• AIM: Format the items from the line containing "SPECTRA [529, 527]" through the final line of the items below, both included, as a JSON list of strings with one string per line and blank lines omitted.

• RECORDS TO USE:
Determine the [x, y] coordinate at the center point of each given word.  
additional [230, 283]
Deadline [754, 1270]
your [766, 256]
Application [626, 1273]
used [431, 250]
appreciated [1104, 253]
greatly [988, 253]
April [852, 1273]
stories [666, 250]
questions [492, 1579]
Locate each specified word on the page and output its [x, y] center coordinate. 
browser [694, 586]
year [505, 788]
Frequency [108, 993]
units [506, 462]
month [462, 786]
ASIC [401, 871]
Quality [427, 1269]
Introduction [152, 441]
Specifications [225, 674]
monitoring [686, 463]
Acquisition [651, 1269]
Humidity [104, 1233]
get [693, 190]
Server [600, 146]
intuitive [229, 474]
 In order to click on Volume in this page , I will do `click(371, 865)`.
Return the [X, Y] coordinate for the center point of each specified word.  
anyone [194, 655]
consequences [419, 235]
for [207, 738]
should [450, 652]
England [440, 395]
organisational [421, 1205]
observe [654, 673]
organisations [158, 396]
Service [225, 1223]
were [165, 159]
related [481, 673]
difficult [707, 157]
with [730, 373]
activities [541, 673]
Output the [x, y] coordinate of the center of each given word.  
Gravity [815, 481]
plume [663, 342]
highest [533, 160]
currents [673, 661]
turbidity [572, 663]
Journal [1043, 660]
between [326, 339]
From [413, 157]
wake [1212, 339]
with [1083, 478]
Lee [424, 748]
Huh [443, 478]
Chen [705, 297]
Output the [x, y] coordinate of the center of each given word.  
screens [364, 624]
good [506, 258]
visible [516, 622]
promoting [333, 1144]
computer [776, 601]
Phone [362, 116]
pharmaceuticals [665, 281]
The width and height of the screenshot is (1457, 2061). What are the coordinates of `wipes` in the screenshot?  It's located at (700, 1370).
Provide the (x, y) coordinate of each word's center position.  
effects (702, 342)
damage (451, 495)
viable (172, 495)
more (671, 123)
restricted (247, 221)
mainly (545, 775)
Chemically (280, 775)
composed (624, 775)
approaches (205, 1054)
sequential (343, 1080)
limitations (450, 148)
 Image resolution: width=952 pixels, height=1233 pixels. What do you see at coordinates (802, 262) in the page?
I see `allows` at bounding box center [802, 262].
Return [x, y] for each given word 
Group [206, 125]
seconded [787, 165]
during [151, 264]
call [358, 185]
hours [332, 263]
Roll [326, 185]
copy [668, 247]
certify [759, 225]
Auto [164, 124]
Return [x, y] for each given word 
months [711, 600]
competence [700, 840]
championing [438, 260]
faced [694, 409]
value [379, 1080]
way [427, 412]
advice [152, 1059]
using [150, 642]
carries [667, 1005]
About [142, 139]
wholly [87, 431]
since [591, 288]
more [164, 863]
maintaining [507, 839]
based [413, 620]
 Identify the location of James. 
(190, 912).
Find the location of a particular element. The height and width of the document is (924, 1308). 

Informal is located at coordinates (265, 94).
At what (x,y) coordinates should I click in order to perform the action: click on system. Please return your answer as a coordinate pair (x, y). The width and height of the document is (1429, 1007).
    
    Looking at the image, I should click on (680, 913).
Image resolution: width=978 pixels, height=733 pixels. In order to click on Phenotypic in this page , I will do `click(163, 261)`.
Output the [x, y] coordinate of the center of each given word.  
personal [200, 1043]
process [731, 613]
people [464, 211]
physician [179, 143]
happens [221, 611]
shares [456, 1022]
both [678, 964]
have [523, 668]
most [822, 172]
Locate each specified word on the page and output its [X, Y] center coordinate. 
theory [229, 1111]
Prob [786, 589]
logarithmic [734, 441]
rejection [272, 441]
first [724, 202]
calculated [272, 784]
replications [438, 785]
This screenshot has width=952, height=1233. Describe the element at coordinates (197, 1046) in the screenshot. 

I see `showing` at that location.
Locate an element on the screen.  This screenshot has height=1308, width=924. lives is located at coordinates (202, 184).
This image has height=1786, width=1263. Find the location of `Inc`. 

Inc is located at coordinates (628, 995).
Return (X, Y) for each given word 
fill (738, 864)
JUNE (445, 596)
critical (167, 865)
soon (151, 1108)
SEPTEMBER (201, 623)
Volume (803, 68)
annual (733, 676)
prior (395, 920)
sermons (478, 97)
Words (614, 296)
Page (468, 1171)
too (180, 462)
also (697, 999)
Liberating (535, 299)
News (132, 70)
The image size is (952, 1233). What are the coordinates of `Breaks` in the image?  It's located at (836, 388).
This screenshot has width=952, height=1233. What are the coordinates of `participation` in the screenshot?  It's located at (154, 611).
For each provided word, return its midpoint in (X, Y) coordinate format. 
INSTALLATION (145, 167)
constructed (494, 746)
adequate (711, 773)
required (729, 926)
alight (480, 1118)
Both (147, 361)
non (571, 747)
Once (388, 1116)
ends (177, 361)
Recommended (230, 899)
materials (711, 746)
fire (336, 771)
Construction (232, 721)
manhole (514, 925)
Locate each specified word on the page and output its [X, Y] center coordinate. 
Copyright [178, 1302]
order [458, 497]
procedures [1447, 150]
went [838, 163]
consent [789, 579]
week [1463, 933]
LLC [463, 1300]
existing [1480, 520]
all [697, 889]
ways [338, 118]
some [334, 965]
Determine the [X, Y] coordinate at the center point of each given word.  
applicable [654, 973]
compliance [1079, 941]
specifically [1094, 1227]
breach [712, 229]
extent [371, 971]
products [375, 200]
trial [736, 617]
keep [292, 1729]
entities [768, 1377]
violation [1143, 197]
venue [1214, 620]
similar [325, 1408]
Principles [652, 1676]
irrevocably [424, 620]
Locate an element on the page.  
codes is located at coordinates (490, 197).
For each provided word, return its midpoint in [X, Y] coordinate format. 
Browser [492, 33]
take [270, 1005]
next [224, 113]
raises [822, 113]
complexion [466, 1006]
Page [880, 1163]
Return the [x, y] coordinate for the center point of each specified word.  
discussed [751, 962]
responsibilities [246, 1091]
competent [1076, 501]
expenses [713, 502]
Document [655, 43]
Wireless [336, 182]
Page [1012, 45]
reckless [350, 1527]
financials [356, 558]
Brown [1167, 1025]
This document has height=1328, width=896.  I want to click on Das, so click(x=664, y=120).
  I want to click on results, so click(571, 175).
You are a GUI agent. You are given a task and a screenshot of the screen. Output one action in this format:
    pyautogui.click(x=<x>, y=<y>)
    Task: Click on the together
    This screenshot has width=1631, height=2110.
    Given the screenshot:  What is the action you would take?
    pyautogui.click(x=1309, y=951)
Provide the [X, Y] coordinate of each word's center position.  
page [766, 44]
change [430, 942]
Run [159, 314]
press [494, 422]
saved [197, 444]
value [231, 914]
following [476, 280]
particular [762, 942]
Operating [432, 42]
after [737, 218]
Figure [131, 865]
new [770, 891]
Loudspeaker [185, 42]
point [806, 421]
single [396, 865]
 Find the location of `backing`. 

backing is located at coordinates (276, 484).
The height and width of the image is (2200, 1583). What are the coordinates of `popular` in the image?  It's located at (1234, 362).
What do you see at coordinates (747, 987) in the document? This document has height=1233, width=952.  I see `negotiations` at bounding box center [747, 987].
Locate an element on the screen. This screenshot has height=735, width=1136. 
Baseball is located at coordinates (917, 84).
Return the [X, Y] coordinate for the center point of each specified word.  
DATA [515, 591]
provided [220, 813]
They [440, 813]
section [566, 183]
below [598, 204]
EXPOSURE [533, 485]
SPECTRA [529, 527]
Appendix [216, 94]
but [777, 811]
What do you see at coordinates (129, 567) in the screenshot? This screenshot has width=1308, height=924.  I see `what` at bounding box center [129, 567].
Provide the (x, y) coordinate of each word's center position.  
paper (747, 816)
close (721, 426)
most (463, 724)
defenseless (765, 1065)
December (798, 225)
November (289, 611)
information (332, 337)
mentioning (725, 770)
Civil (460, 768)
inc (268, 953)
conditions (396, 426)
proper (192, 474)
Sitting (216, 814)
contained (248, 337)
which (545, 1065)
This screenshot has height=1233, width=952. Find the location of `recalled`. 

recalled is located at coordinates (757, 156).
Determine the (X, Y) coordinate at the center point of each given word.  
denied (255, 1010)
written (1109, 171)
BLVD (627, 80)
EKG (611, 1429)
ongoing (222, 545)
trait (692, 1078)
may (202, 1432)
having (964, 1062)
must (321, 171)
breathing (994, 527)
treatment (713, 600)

• FINISHED TASK:
[
  "SPECTRA [529, 527]",
  "Appendix [216, 94]",
  "but [777, 811]",
  "What do you see at coordinates (129, 567) in the screenshot? This screenshot has width=1308, height=924.  I see `what` at bounding box center [129, 567].",
  "Provide the (x, y) coordinate of each word's center position.  ",
  "paper (747, 816)",
  "close (721, 426)",
  "most (463, 724)",
  "defenseless (765, 1065)",
  "December (798, 225)",
  "November (289, 611)",
  "information (332, 337)",
  "mentioning (725, 770)",
  "Civil (460, 768)",
  "inc (268, 953)",
  "conditions (396, 426)",
  "proper (192, 474)",
  "Sitting (216, 814)",
  "contained (248, 337)",
  "which (545, 1065)",
  "This screenshot has height=1233, width=952. Find the location of `recalled`. ",
  "recalled is located at coordinates (757, 156).",
  "Determine the (X, Y) coordinate at the center point of each given word.  ",
  "denied (255, 1010)",
  "written (1109, 171)",
  "BLVD (627, 80)",
  "EKG (611, 1429)",
  "ongoing (222, 545)",
  "trait (692, 1078)",
  "may (202, 1432)",
  "having (964, 1062)",
  "must (321, 171)",
  "breathing (994, 527)",
  "treatment (713, 600)"
]